[Start of Attachment]

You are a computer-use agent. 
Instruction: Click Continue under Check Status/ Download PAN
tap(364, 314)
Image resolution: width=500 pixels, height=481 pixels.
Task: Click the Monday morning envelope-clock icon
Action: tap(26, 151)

[End of Attachment]

Starting at the line with "Instruction: Click Continue", print each remaining line of the listing above exactly as it appears.

Instruction: Click Continue under Check Status/ Download PAN
tap(364, 314)
Image resolution: width=500 pixels, height=481 pixels.
Task: Click the Monday morning envelope-clock icon
Action: tap(26, 151)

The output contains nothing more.